▸ **Provided passage**
******

Suppose you added maybe a 20k ohm resistor (that's kilo ohm) between the trigger and VCC. That might make those work with 3.3v logic. Remember, some 3.3v logic can read 5v but only output 3.3v. That's in the ezrobot ezb datasheet. User-inserted image

Or, you can just put the EZB firmware on that Arduino and use it - but it'll have to be connected to the PC via USB because that Arduino lacks wifi. Any newer Arduino that supports Wifi (etc. ESP32) will be 3.3v, and you'll need to modify the sensor.


I've used so many of the HC-SR04 sensors that were the same and clones of each other that I hadn't even considered that a company would add a chip with different specs on their sensor. I think @DJ is right, it's likely that a 3.3V trigger pulse from the EZ-Bv4 isn't a high enough signal to cause the trigger to pulse on that specific chip.

******

▸ **Given task**
Can you copy the part of the HC-SR04 passage starting at "Or, you can" and ending at "modify the sensor.", word for word? The records that come next have nothing to do with the HC-SR04 passage.

▸ **Data extract**
******

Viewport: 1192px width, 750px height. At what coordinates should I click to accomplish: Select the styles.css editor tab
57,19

******

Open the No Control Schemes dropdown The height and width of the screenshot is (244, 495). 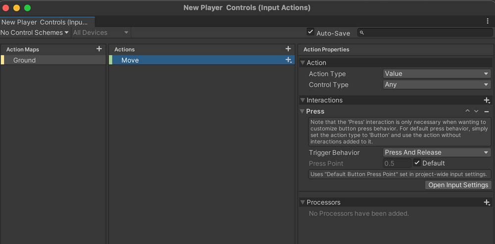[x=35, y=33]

******

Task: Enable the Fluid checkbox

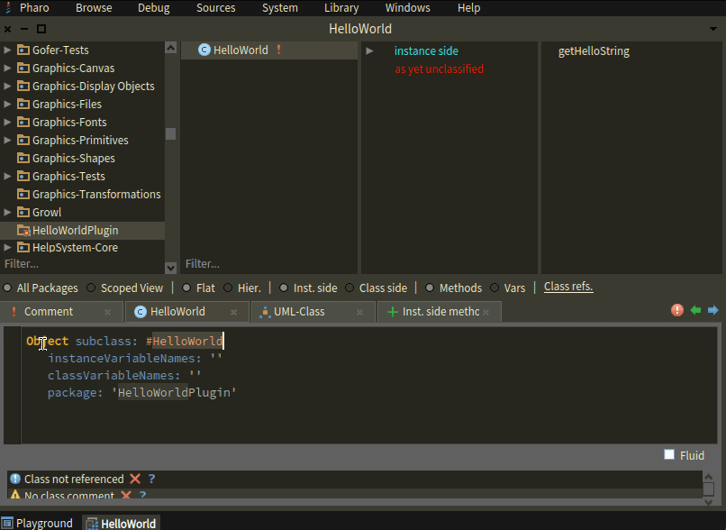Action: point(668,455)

******

▸ **Solution**
Or, you can just put the EZB firmware on that Arduino and use it - but it'll have to be connected to the PC via USB because that Arduino lacks wifi. Any newer Arduino that supports Wifi (etc. ESP32) will be 3.3v, and you'll need to modify the sensor.